Python uses the DropFeatures, RecursiveFeatureElimination, and SelectByShuffling functions of Feature engine for Feature selection
Preparation work:
1. Ensure that the Python environment has been installed.
2. Install the Feature engine library by using the following command:
pip install feature-engine
3. Import the required classes and functions:
python
from sklearn.datasets import load_boston
from sklearn.model_selection import train_test_split
from sklearn.linear_model import LinearRegression
from feature_engine.selection import DropFeatures, RecursiveFeatureElimination, SelectByShuffling
Dependent class libraries:
-Feature engineering: provides some powerful Feature engineering methods, including Feature selection, transformation, Discretization, etc.
Data sample:
In this example, we will use the Boston housing price dataset from Skylearn as an example data. This dataset includes 13 characteristic variables for predicting housing prices.
python
#Load Dataset
boston = load_boston()
#Obtain features and target variables
X = boston.data
y = boston.target
#Divide training and testing sets
X_train, X_test, y_train, y_test = train_test_split(X, y, test_size=0.2, random_state=42)
Full code instance:
python
from sklearn.datasets import load_boston
from sklearn.model_selection import train_test_split
from sklearn.linear_model import LinearRegression
from feature_engine.selection import DropFeatures, RecursiveFeatureElimination, SelectByShuffling
#Load Dataset
boston = load_boston()
#Obtain features and target variables
X = boston.data
y = boston.target
#Divide training and testing sets
X_train, X_test, y_train, y_test = train_test_split(X, y, test_size=0.2, random_state=42)
#Using the DropFeatures class to delete features
drop_feats = DropFeatures(features_to_drop=['CRIM', 'ZN', 'INDUS'])
X_train_drop = drop_feats.fit_transform(X_train)
#Recursive feature elimination using the RecursiveFeatureElimination class
rfe = RecursiveFeatureElimination(estimator=LinearRegression(), n_features_to_select=5)
X_train_rfe = rfe.fit_transform(X_train, y_train)
#Use the SelectByShuffling class for Feature selection
sel_shuffle = SelectByShuffling(estimator=LinearRegression(), scoring='r2', cv=10, random_state=42)
X_train_shuffle = sel_shuffle.fit_transform(X_train, y_train)
#Print Selected Features
print("Selected Features using DropFeatures:", drop_feats.features_to_drop_)
print("Selected Features using RecursiveFeatureElimination:", X_train.columns[rfe.support_])
print("Selected Features using SelectByShuffling:", sel_shuffle.features_to_drop_)
#Model training and prediction
lr = LinearRegression()
lr.fit(X_train_drop, y_train)
y_pred = lr.predict(drop_feats.transform(X_test))
print("R-Squared (DropFeatures):", lr.score(drop_feats.transform(X_test), y_test))
lr.fit(X_train_rfe, y_train)
y_pred = lr.predict(rfe.transform(X_test))
print("R-Squared (RecursiveFeatureElimination):", lr.score(rfe.transform(X_test), y_test))
lr.fit(X_train_shuffle, y_train)
y_pred = lr.predict(sel_shuffle.transform(X_test))
print("R-Squared (SelectByShuffling):", lr.score(sel_shuffle.transform(X_test), y_test))
Summary:
In this article, we use the DropFeatures, RecursiveFeatureElimination, and SelectByShuffling functions in the Feature engine library to implement Feature selection.
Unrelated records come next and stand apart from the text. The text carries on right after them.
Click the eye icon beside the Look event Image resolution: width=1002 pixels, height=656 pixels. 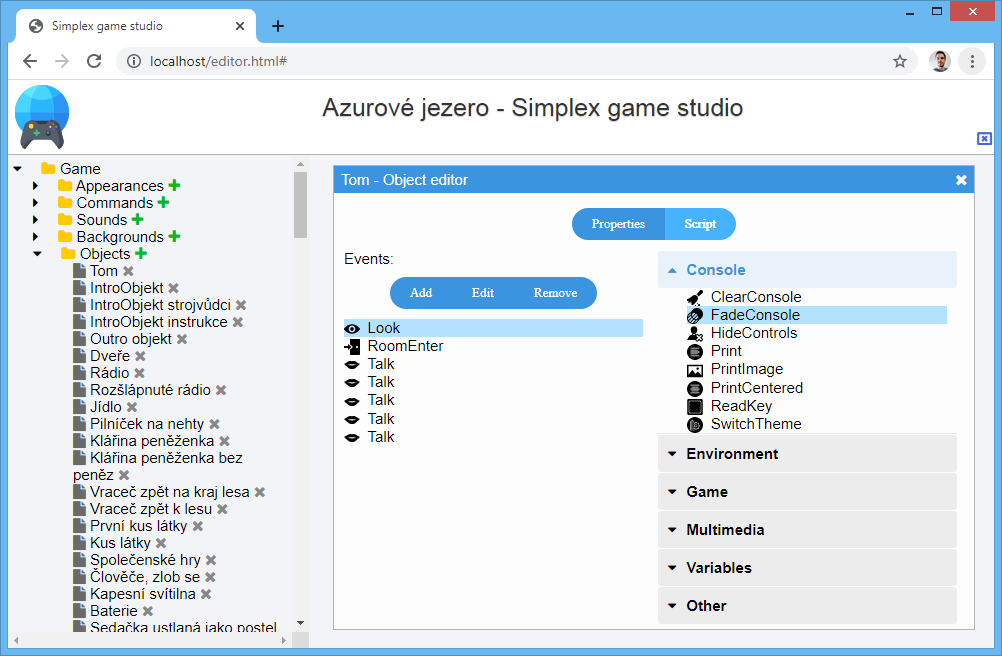tap(352, 327)
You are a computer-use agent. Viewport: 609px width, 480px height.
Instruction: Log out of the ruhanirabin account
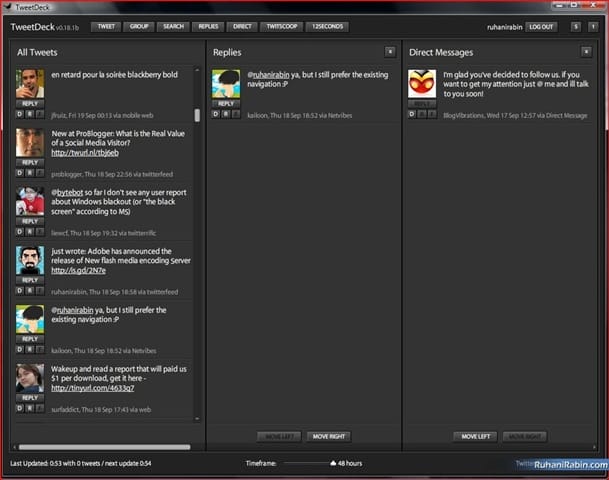coord(541,26)
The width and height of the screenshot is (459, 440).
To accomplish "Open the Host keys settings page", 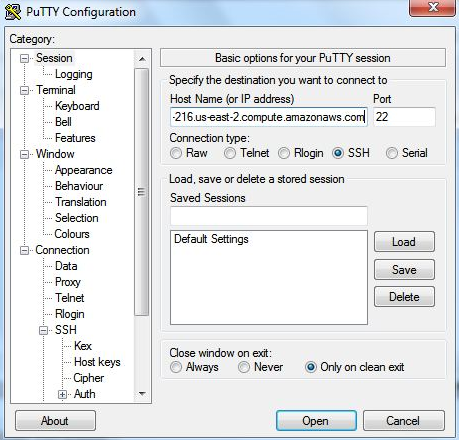I will [97, 362].
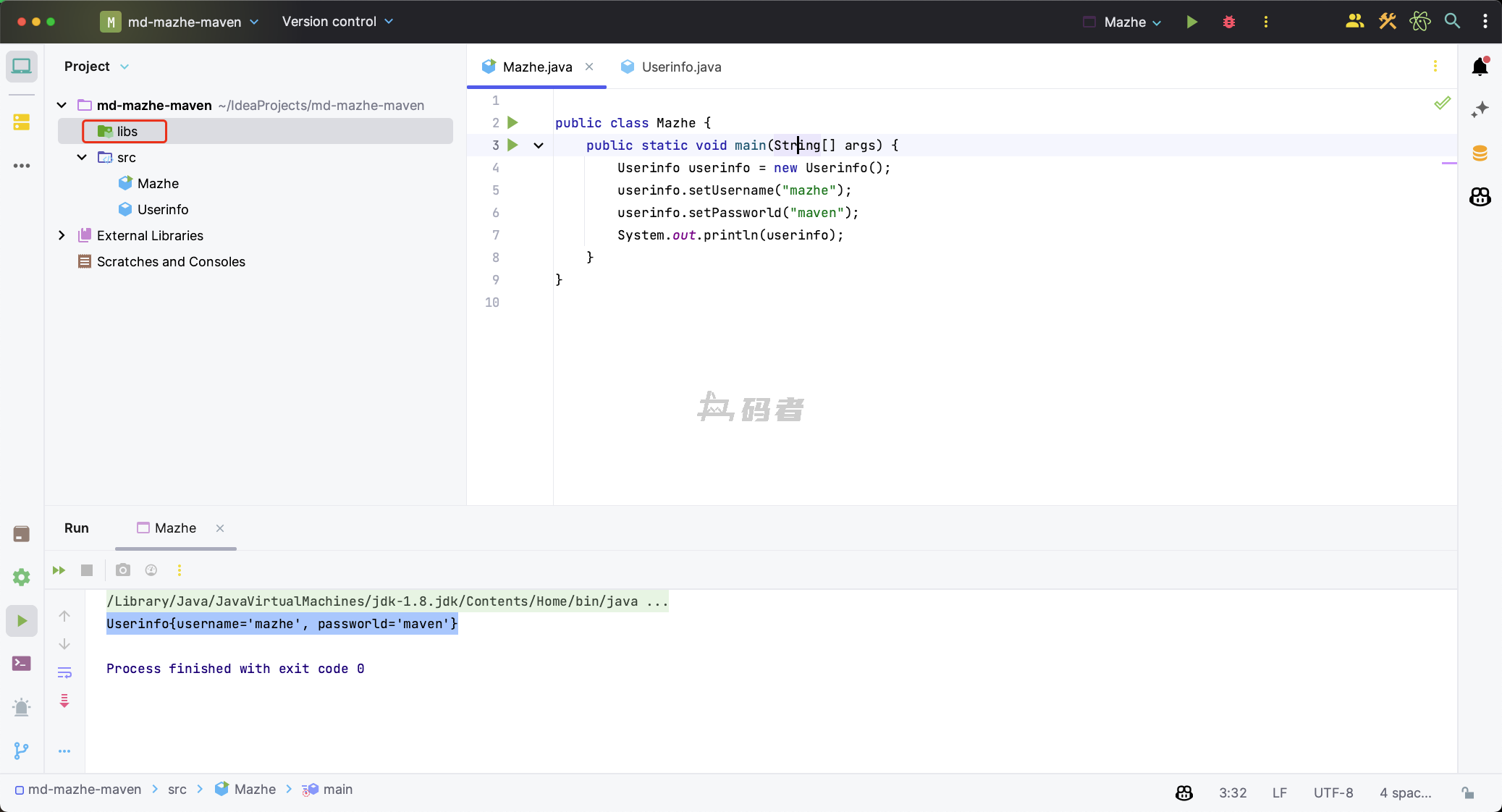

The DropFeatures function is used to delete specific features, the RecursiveFeatureElimination function selects the best feature subset through recursive feature elimination, and the SelectByShuffling function selects features through Card stacking. Through experiments, we can select appropriate feature subsets from a given dataset to improve the performance and accuracy of the model.